Highlights & Insights

  • Formalizing "black-box constraints" as a research setting: The study highlights the realistic "privacy-frozen model" scenario in DGSS for the first time. By exploiting the gap where "parameters are unreachable but input gradients are available," it moves the problem entirely to the input side—a valuable perspective.
  • Clever border-shaped prompt template: Learnable parameters only on the four borders with a zero center provide an elegant trade-off between effectiveness and minimal interference with the original image content. This is transferable to other black-box vision adaptation tasks.
  • The softmax + tanh trick: Using a bounded function to suppress attention weights and prevent degradation into a "single-prompt focus" provides a reusable methodology for multi-expert or multi-prompt fusion.
  • Two-stage division + lightweight heads: SPG learns styles while APF learns selection.
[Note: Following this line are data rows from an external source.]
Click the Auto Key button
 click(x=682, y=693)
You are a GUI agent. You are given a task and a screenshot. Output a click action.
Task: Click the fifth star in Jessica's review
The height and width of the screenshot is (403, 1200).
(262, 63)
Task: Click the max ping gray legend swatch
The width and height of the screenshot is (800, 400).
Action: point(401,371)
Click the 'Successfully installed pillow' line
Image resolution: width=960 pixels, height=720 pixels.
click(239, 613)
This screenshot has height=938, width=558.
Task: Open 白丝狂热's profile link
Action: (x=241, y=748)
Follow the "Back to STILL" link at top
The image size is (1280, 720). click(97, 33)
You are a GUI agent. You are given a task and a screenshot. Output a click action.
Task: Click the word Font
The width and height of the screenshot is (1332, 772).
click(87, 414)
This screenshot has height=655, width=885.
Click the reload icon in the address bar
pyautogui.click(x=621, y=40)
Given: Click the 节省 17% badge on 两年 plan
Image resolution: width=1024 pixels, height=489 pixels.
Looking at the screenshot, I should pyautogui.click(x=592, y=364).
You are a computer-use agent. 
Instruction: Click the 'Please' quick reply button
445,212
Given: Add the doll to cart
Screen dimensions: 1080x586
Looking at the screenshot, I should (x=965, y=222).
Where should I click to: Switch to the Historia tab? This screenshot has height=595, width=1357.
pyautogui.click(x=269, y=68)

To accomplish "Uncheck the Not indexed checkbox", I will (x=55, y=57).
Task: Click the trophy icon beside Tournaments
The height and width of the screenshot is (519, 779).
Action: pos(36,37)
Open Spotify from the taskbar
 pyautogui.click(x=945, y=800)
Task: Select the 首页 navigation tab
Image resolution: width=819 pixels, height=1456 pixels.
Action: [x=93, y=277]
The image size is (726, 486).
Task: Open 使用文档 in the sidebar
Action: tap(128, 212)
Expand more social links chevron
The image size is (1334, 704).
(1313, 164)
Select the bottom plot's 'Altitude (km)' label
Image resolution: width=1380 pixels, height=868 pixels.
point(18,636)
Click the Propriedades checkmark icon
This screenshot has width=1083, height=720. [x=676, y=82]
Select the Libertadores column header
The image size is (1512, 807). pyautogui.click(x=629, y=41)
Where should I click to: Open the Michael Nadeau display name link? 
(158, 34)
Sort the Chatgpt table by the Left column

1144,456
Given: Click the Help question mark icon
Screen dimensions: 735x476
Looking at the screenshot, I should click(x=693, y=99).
By freezing the shared encoder and only training two linear heads, the trainable parameters are reduced to 1.53M while outperforming full fine-tuning, demonstrating impressive parameter efficiency.

Limitations & Future Work

  • Dependency on external style sources and hyperparameter n: Style references are randomly sampled from ImageNet classes. The number of styles \(n\) and template padding are pre-set; the paper does not fully discuss the optimal \(n\) or sensitivity to style selection.
  • Absolute accuracy remains low: DGSS is inherently difficult; the best average mIoUs remain in the 37–44% range, far from practical utility. Additionally, cross-setting comparisons should be viewed with caution as some values are cited from elsewhere.
  • Inference overhead: Every image must pass through \(n\) generators before fusion. As \(n\) grows, inference cost increases. The paper lacks latency/throughput analysis.
  • Future Directions: Exploring unsupervised test-time adaptation for fusion weights (currently fixed at inference) or automatically selecting style references based on target domain statistics rather than random sampling.
  • vs ISW / SAW (Style Decoupling/Augmentation DGSS): These rely on whitening or randomization at the feature/backbone level to remove style, requiring modification of model parameters. Ours avoids touching the backbone entirely, using adaptive prompts at the input level, thus working with frozen black boxes and outperforming these 25M-parameter methods with only 1.53M parameters.
  • vs A2XP (Privacy Visual Prompting): A2XP also targets frozen models using cross-attention to integrate multi-expert prompts, but its prompts are style-fixed and designed for classification. Ours introduces content-adaptive border modulation + multi-style expansion, leading to a significant lead (approx. 12–14% higher average) in segmentation.
  • vs VPT / X-Prompt (Visual Prompt Tuning): These methods inject prompts into internal model tokens/layers, requiring access and modification of the architecture. Ours treats the prompt as an external perturbation to the input image, bypassing dependencies on internal structures.

Rating

  • Novelty: ⭐⭐⭐⭐ First to formally set privacy-frozen models in DGSS; the combination of border adaptive prompting + cross-attention fusion is novel.
  • Experimental Thoroughness: ⭐⭐⭐⭐ Five datasets across three cross-domain settings with multi-perspective ablations on components/initialization/attention. Lacks inference overhead and style-number sensitivity analysis.
  • Writing Quality: ⭐⭐⭐⭐ Clear motivation and good diagrams; some mathematical notation is slightly abbreviated.
  • Value: ⭐⭐⭐⭐ High parameter efficiency for real-world black-box deployment; concepts are transferable to other frozen model adaptation tasks.